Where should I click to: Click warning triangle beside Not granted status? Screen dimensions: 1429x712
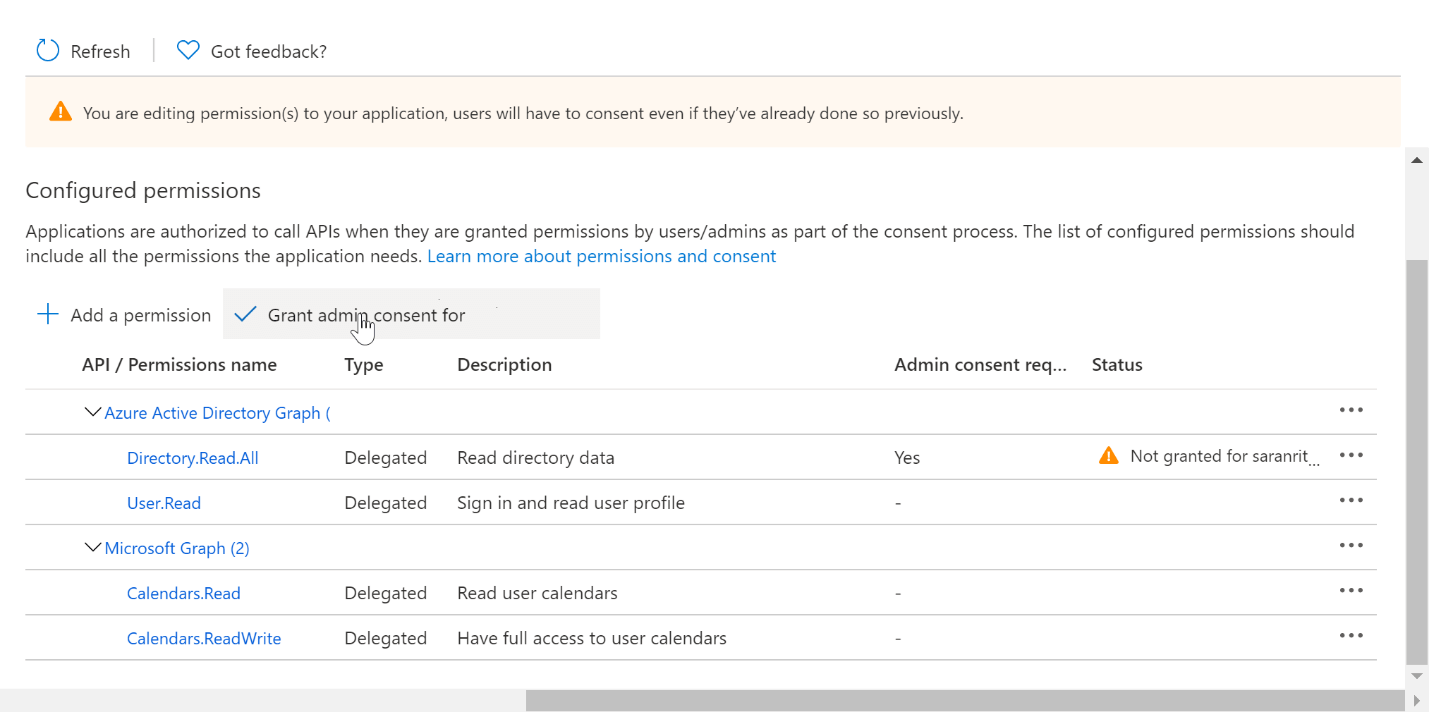[1108, 455]
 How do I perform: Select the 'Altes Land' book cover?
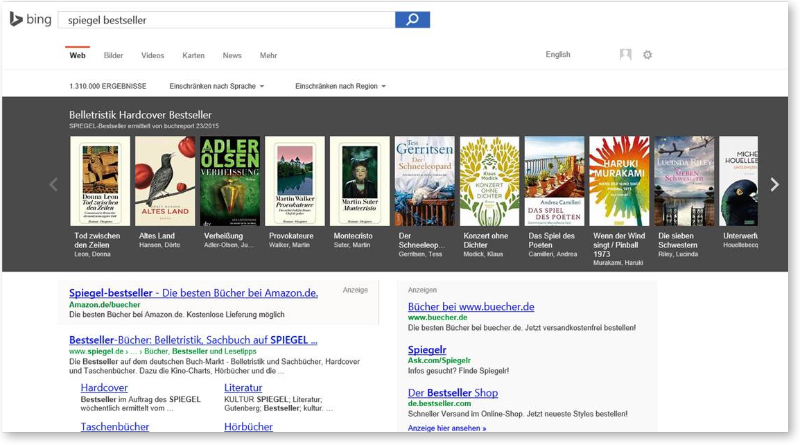165,181
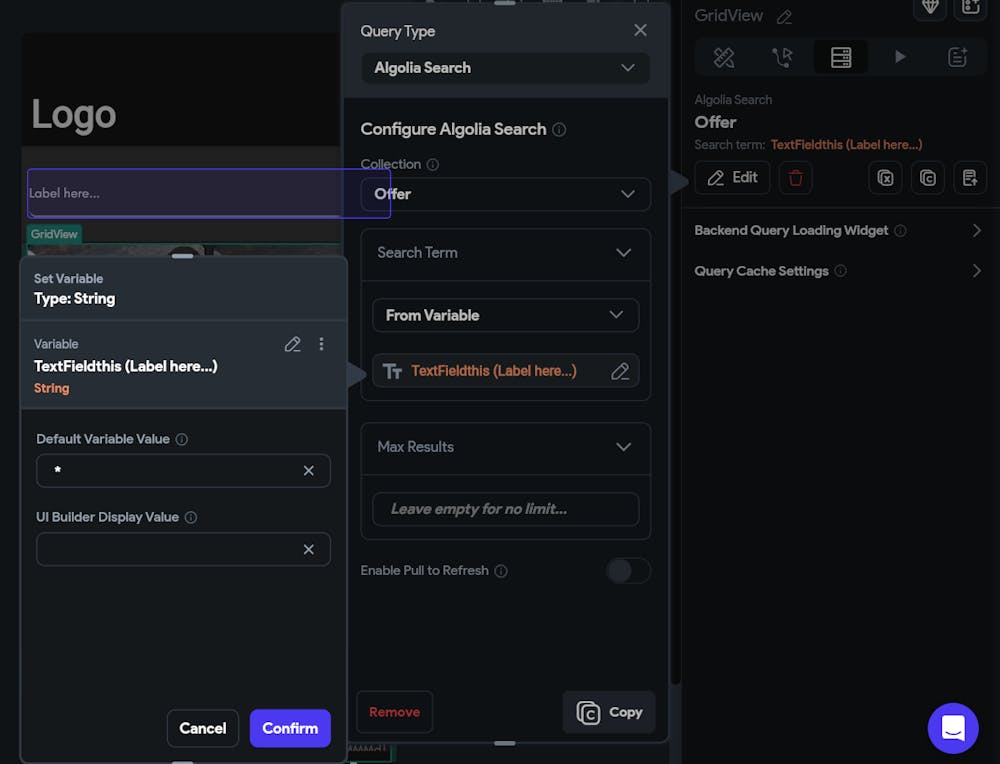Click the red Remove button

coord(394,712)
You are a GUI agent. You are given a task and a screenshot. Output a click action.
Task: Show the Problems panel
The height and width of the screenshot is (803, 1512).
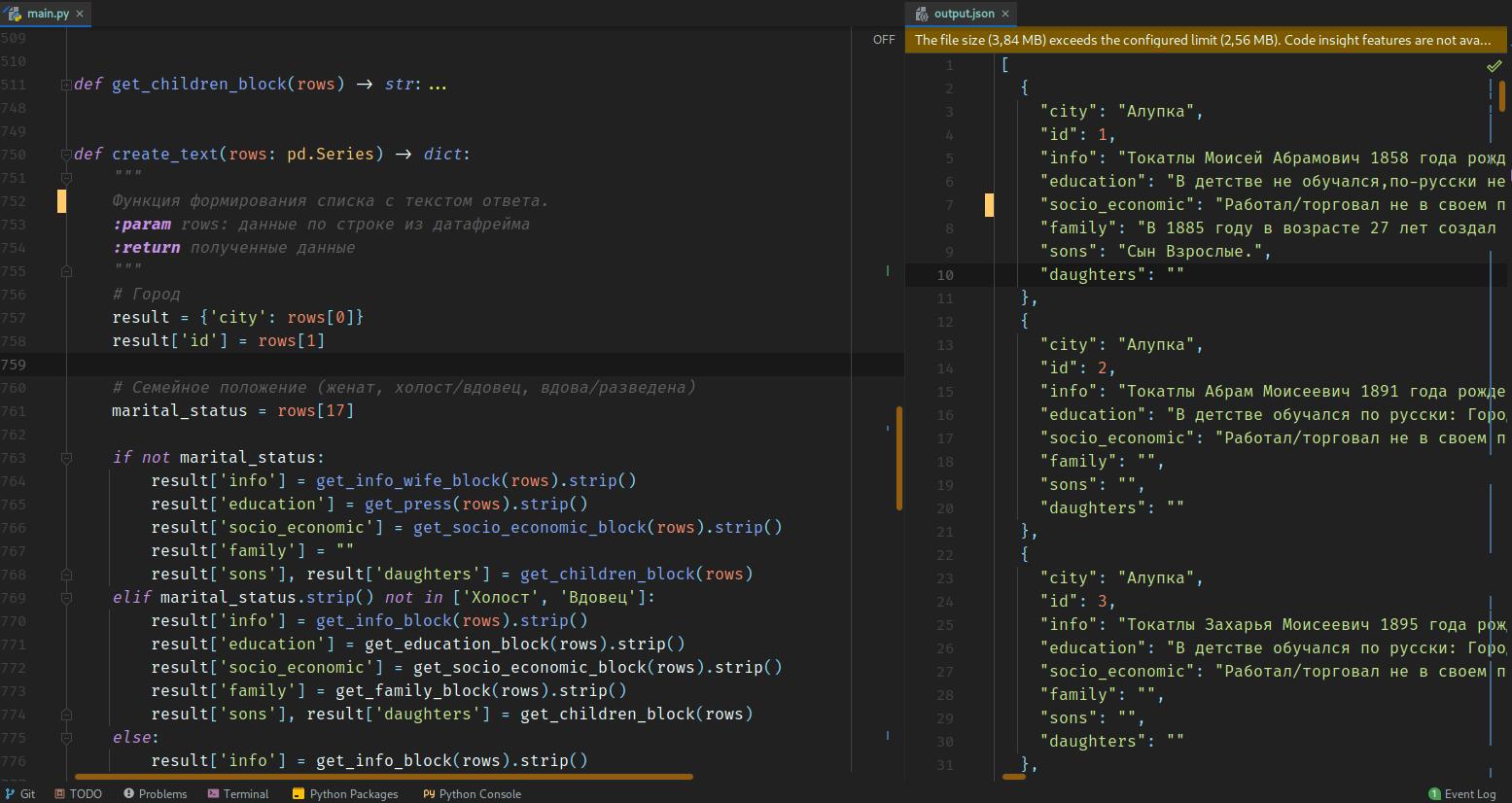(155, 793)
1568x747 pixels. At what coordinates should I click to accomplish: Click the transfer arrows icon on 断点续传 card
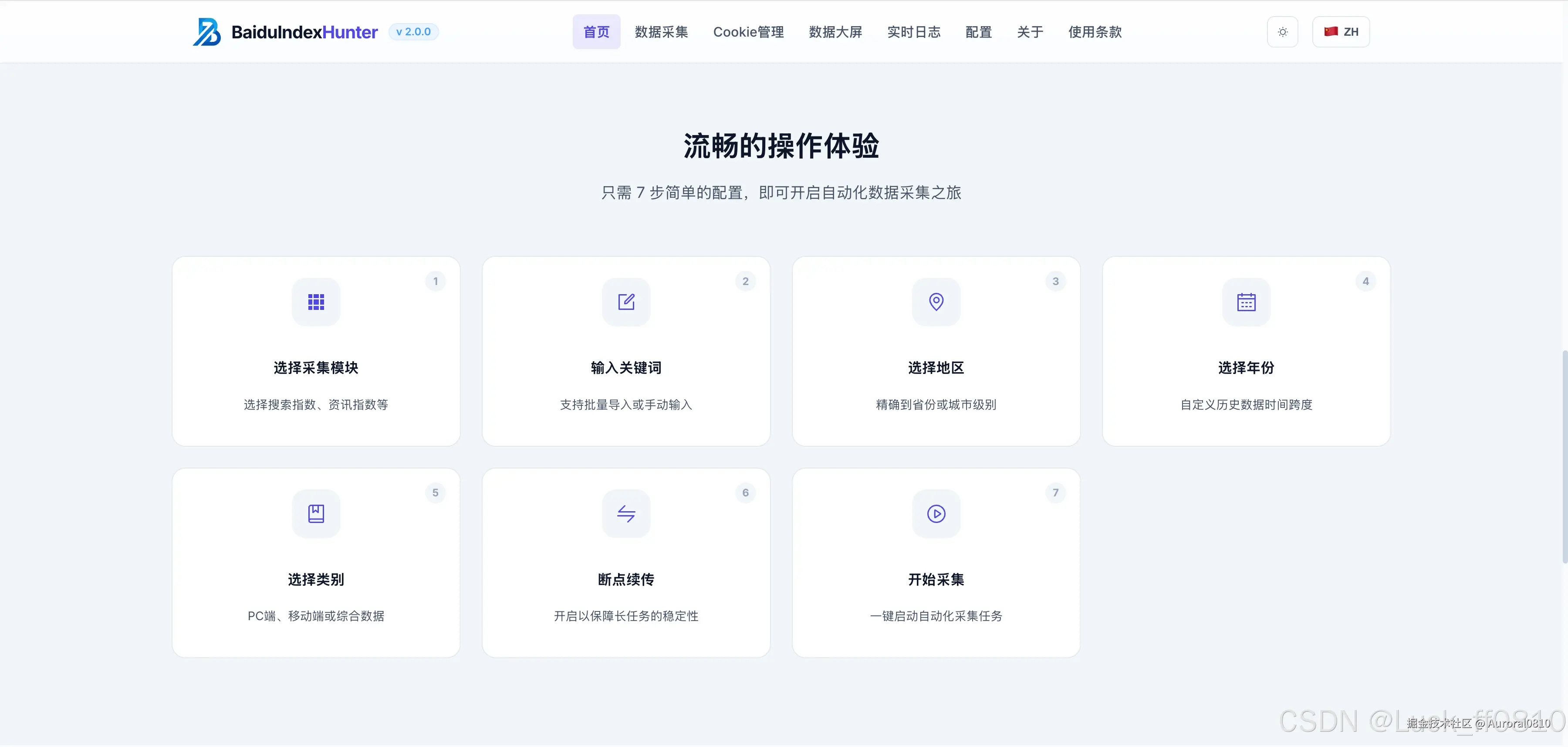tap(626, 513)
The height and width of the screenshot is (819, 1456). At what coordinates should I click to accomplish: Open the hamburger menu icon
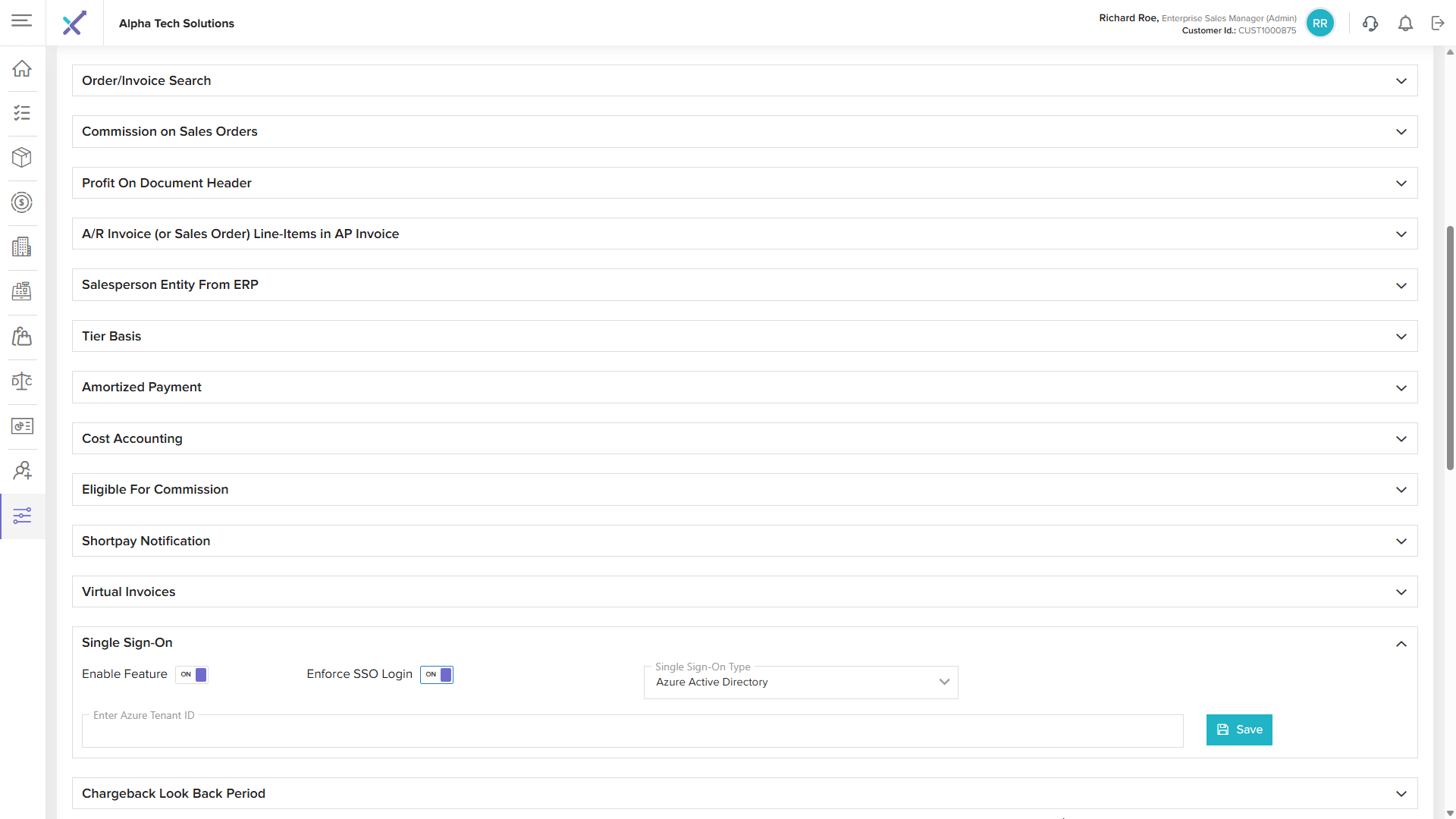(22, 20)
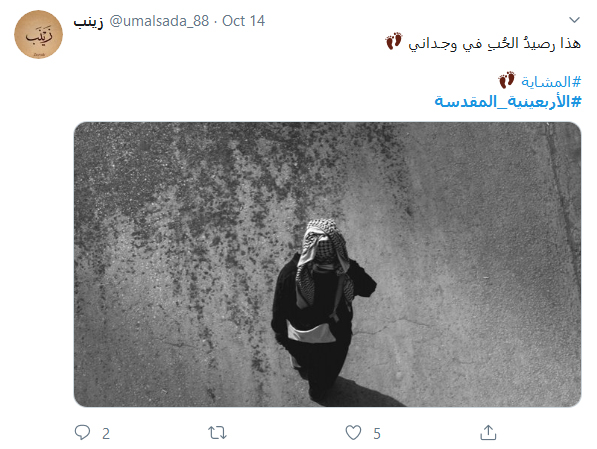Open the #الأربعينية_المقدسة hashtag link

[508, 102]
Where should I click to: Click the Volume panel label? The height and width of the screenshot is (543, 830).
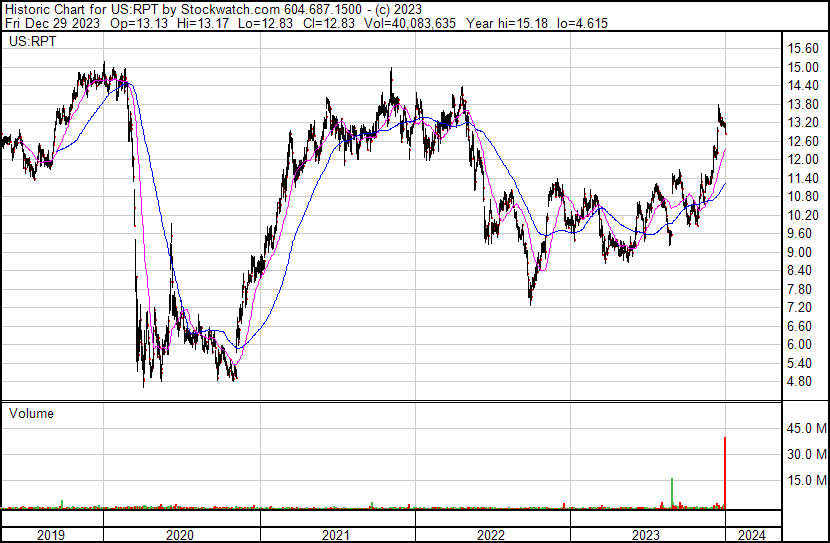pos(31,413)
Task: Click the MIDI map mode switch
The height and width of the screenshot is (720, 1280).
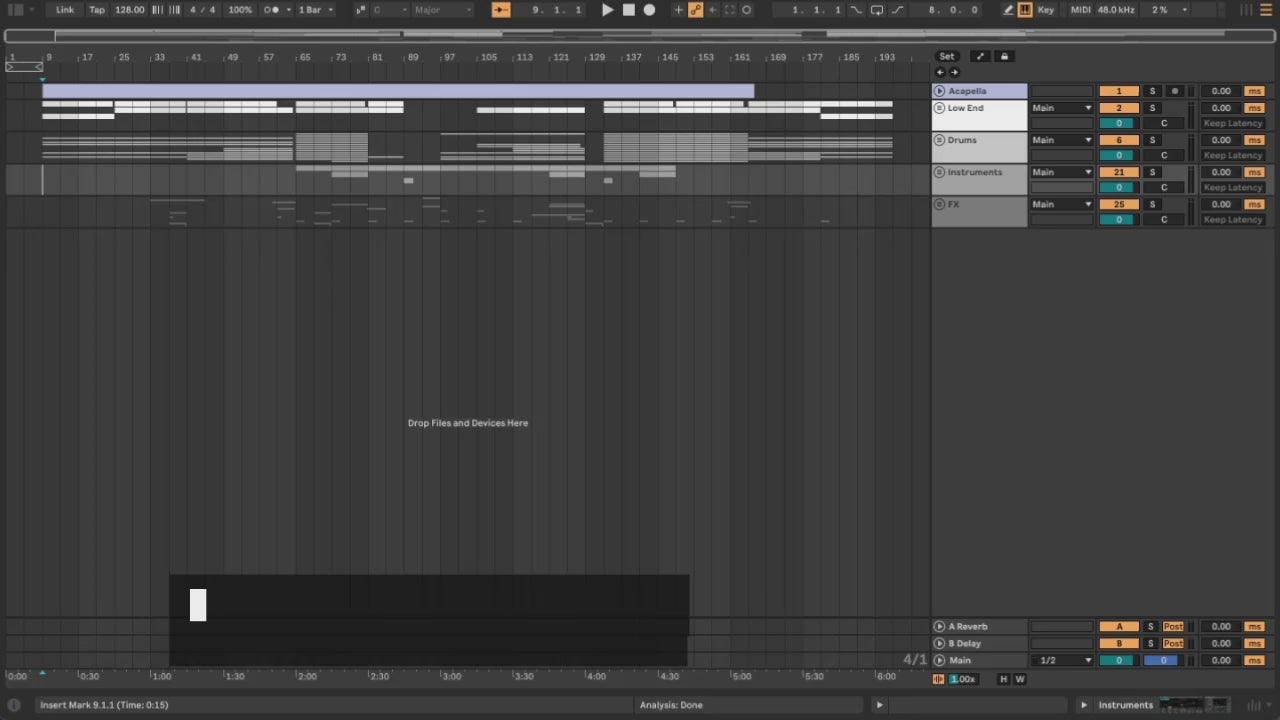Action: (1080, 10)
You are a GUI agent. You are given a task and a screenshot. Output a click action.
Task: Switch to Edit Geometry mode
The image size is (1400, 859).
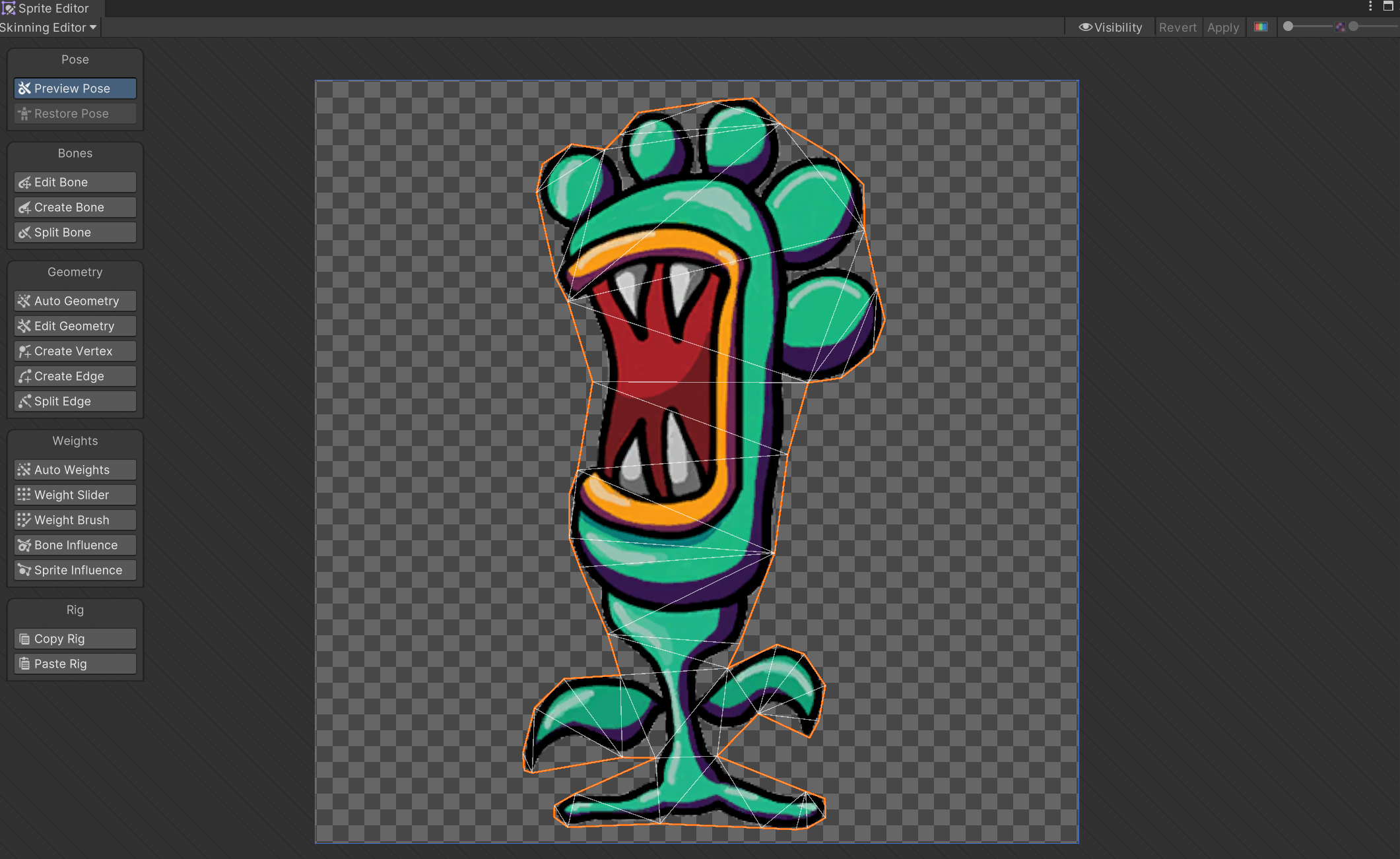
──────────
CHALLENGE: Copy out every line above that contains the word "width".

EXERCISE RESPONSE:
The height and width of the screenshot is (803, 1512).
The height and width of the screenshot is (819, 1456). At what coordinates should I click to accomplish: Open the hamburger menu icon
Where should I click to: Click the Volume panel label? The height and width of the screenshot is (543, 830).
The height and width of the screenshot is (720, 1280).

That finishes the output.